● REQUIRED ACTIONS:
1 – In the text on lunar regolith simulant extraction tests, which organization developed the two simulants for NASA?
2 – Return the part of the text on lunar regolith simulant extraction tests from "The U.S. Geological" up to and including "human health studies.", copied word for word.
** EXCERPT follows **
In-Vitro Physiologically Based Extraction Tests of Lunar Regolith Simulants

The U.S. Geological Survey has developed for NASA two lunar regolith simulants (LRSs) that model lunar highland regolith at the proposed South Pole base. These and other simulants are used for abrasion tests on robotics and space suits, habitat construction, testing of oxygen extraction techniques, testing viability of regolith for plant growth, and human health studies.

We are conducting in vitro physiologically based extraction tests (PBETs) on appropriate size fractions of the USGS bulk LRSs and LRS component materials (norite, orthopyroxenite, anorthosite, peridotite, dunite, noritic mill wastes, synthetic glass, minor minerals) using various simulated body fluids as the leaching agents. Some elements (Al, Si, Cr, Fe, Mn, Ti) are highly leached from the LRSs by pH 1.5 simulated gastric fluids, but partially reprecipitate in pH 5-6 simulated intestinal fluids. Thus, some metals may become partially solubilized and available for absorption by the body if LRSs are incidentally ingested through hand-mouth contact or swallowing of dust-bearing mucus cleared from the respiratory tract. In contrast, pH 4.5 simulated alveolar macrophage lysosomal fluids and pH 7.4 simulated lung fluids and serum-based fluids leach much smaller amounts of most elements from the LRSs. Hence, respired LRS dust particles not removed by mucociliary clearance may persist in the lung alveoli or macrophages for some time without dissolving; Fe, Mn, and other elements in such biodurable particles may therefore participate in longer-term chemical reactions that generate deleterious reactive oxygen species.

PBETs provide insights into potential biosolubility, bioaccessibility, and bioreactivity behavior of LRSs in the body, and can be used to help interpret results of in vitro and in vivo toxicity tests of LRSs and actual regolith samples; such toxicity tests are needed to best understand potential toxicological implications of exposures to the LRSs during use, or to the lunar regolith by lunar base inhabitants.
** End of EXCERPT **
** RECORD EXCERPTS follows **
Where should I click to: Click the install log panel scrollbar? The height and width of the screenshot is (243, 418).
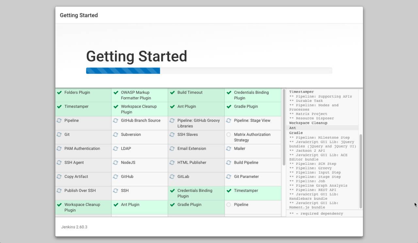click(361, 170)
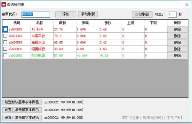The width and height of the screenshot is (192, 124).
Task: Tick the checkbox for sz000002 万科A
Action: [5, 29]
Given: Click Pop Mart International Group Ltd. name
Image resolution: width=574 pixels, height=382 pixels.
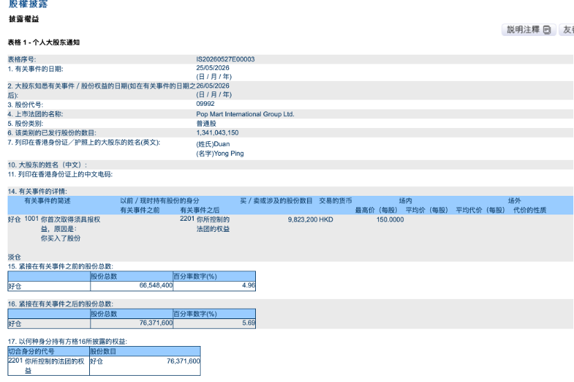Looking at the screenshot, I should (x=246, y=114).
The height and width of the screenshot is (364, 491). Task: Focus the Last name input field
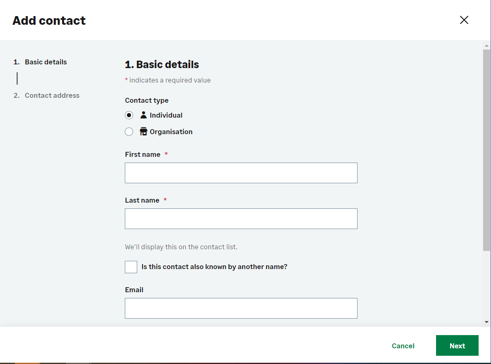241,219
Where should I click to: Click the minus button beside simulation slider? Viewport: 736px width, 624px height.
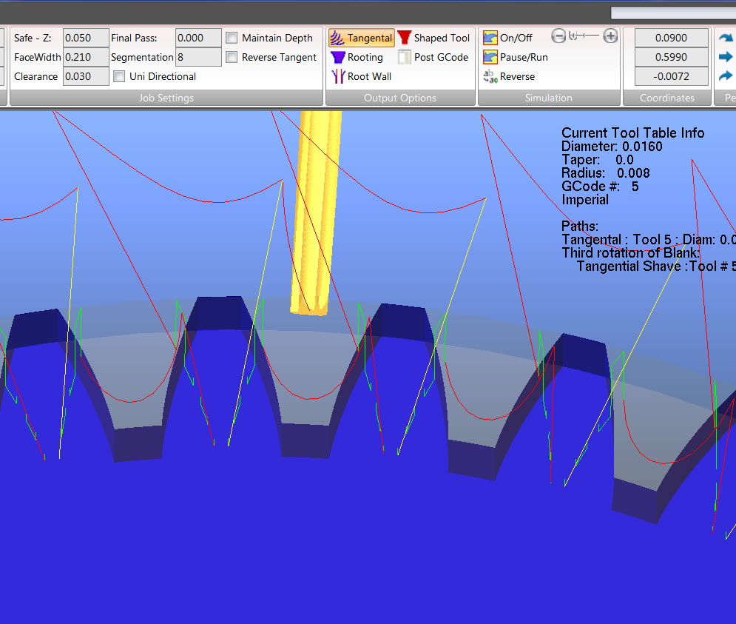coord(559,36)
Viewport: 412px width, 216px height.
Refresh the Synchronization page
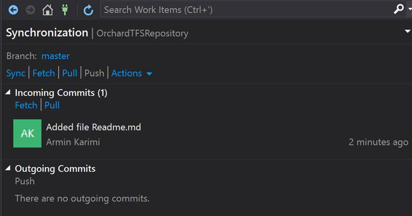pos(88,10)
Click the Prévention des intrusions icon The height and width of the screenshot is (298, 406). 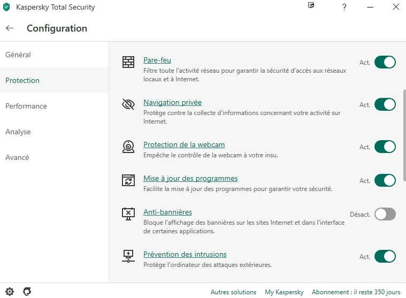[128, 256]
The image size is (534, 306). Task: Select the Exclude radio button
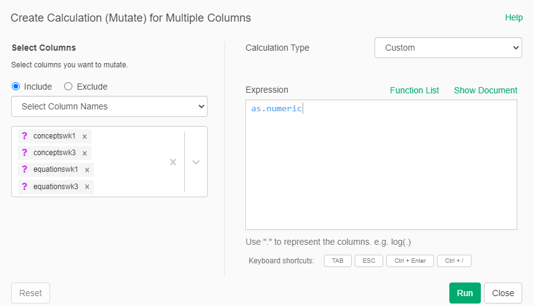[x=69, y=87]
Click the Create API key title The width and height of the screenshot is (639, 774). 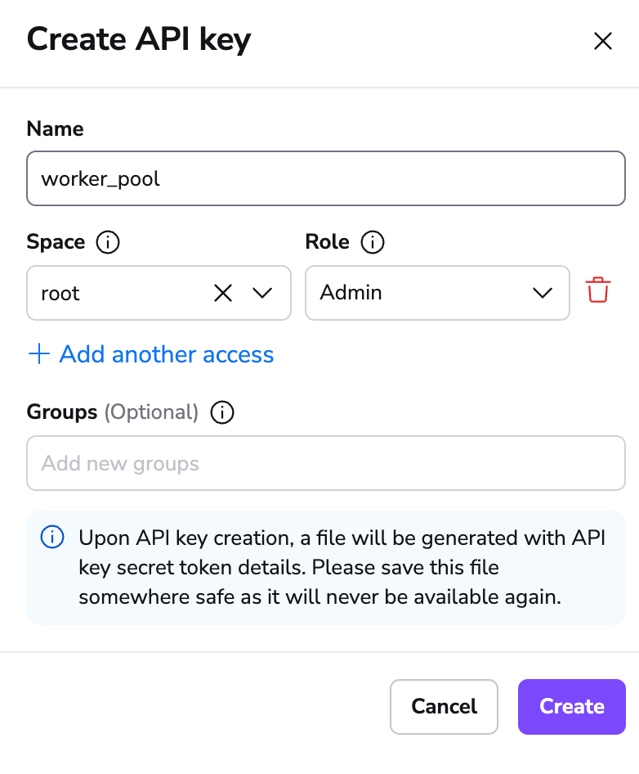pos(139,38)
** End of RECORD EXCERPTS **
● RESULTS FOR EACH TASK:
1 – The U.S. Geological Survey developed them.

2 –
The U.S. Geological Survey has developed for NASA two lunar regolith simulants (LRSs) that model lunar highland regolith at the proposed South Pole base. These and other simulants are used for abrasion tests on robotics and space suits, habitat construction, testing of oxygen extraction techniques, testing viability of regolith for plant growth, and human health studies.